A press release announcing the American Psychological Association’s new Guidelines for Psychological Practice with Boys and Men starts off by apologizing for talking about men at all. “This may seem unnecessary. For decades, psychology focused on men (particularly white men), to the exclusion of all others.”
In fact, the opposite is true. Women have outnumbered men among mental health patients since the 19th century. (To say nothing of the prominence of Jean-Martin Charcot’s experiments on female “hysterics” in modern psychology courses.) If it hates talking about men so much, the APA should have stuck with its first instinct and said nothing at all, since the “guidelines” amount to a jargon-laden declaration of war against everyone with a Y chromosome.
The document, which establishes best practices for psychology professionals, is an indiscriminate grab bag of grievances, all of which its authors attribute to “masculinity ideology.” No distinction is made between serious problems, such as men’s higher suicide rates, and the not so serious one, such as men not wanting to eat their vegetables or talk about their feelings. Everything from homicide rates to heart disease is deemed the fault of toxic masculinity, which psychologists are requested to undermine by instilling their patients with an open-mindedness about gender norms.

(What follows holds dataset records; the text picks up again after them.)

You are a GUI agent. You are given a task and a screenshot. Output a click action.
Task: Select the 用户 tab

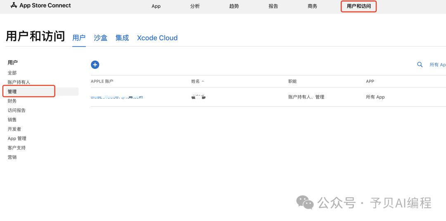(x=79, y=38)
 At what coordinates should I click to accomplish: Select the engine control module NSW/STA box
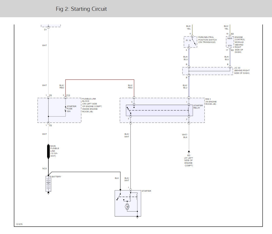tap(230, 42)
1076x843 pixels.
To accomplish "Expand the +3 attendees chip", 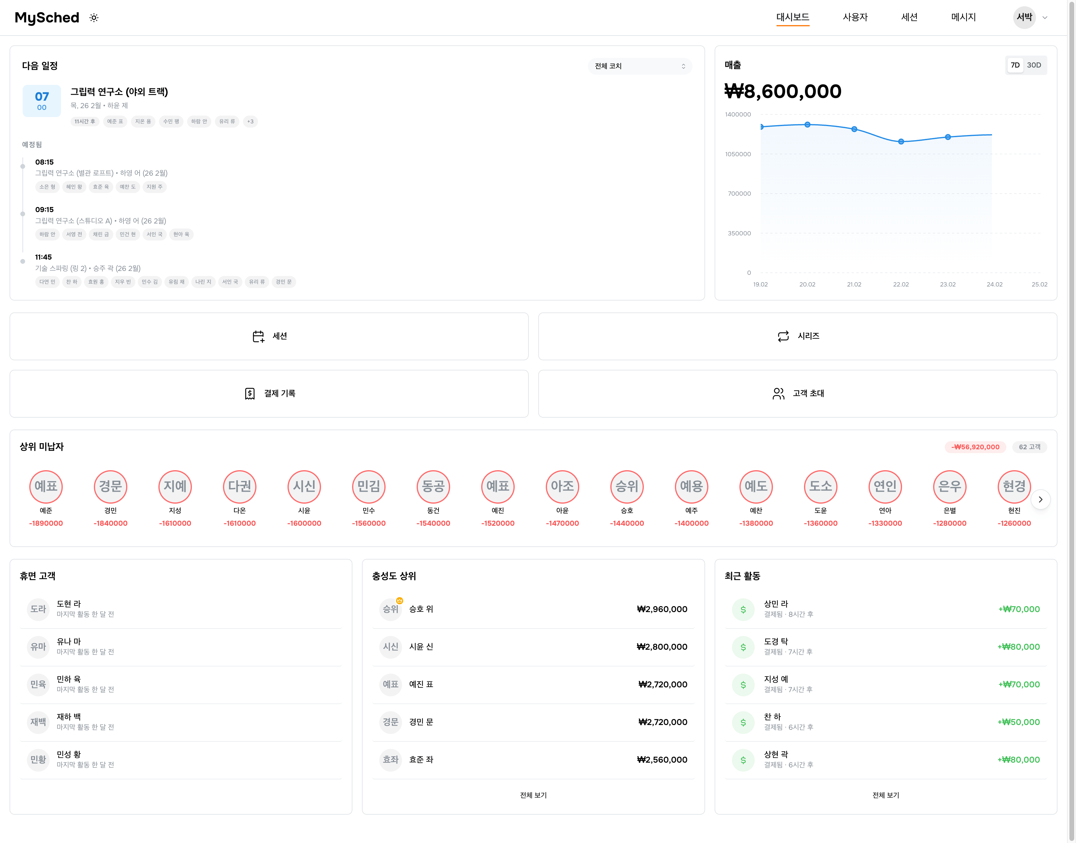I will [250, 121].
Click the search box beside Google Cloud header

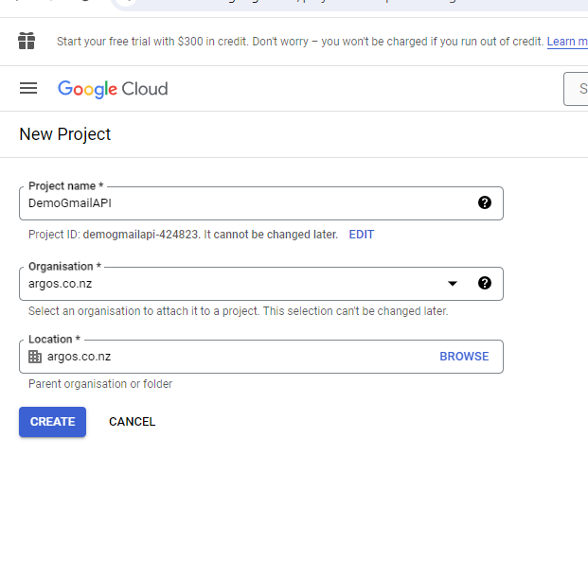point(576,89)
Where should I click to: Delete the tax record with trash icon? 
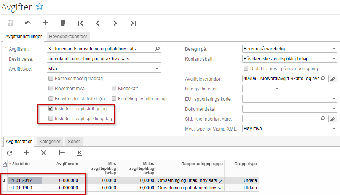pyautogui.click(x=63, y=23)
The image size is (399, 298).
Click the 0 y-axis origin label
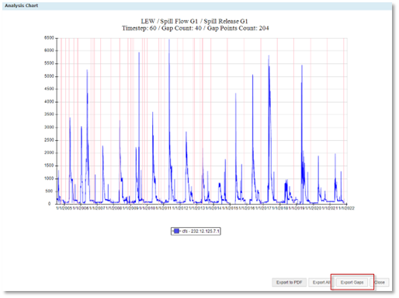(50, 204)
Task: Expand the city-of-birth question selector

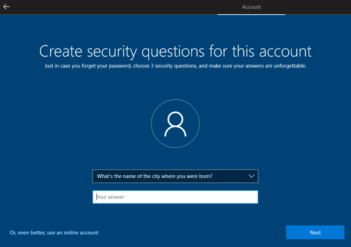Action: point(175,176)
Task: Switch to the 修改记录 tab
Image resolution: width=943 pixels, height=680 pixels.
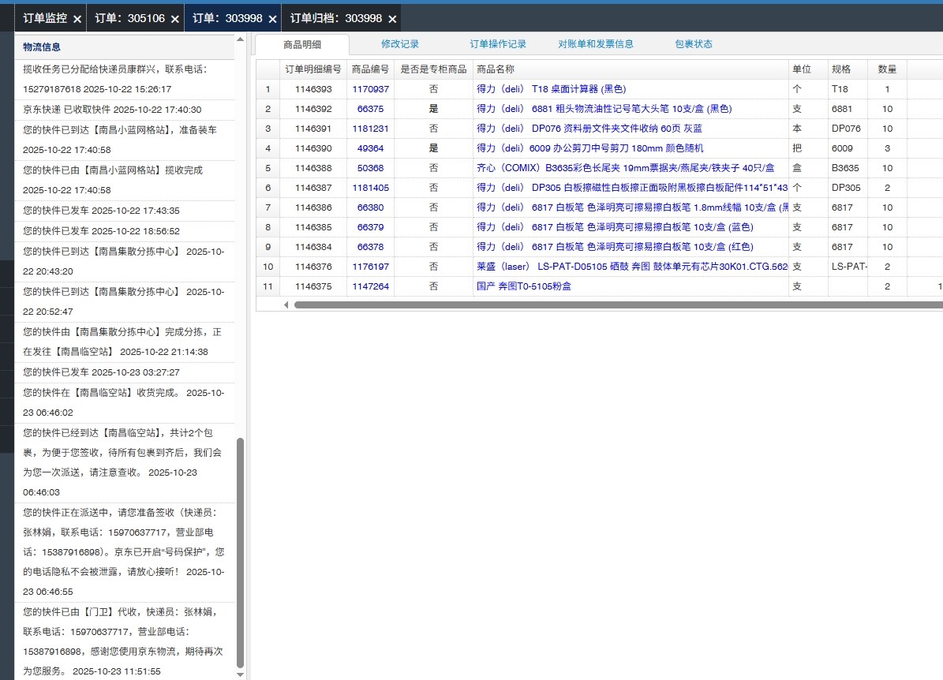Action: click(x=399, y=44)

Entirely ignored are the ways egalitarianism is responsible for many of the problems cited. Fewer men than women now attend college. How can this be blamed on toxic masculinity when the trend has coincided with the switch to universal coeducation? Maybe male students would do better if their classrooms were a little more masculine. Men report having fewer close friends than women. Could it be because the last bastions of male-only socializing have been eradicated by anti-discrimination lawsuits over the past 50 years? There was never any shortage of close friendships among the all-male cadets at the Virginia Military Institute.
The worst part about the document is the tortured English in which it is written. “Prescriptions and proscriptions for behaviors that either align with or contradict the dominant ideal of masculinity are not linear, uniform, or without resistance.” Speaking as a member of the more voluble sex, if that’s how they expect people to talk, I would prefer a bit of stoic silence.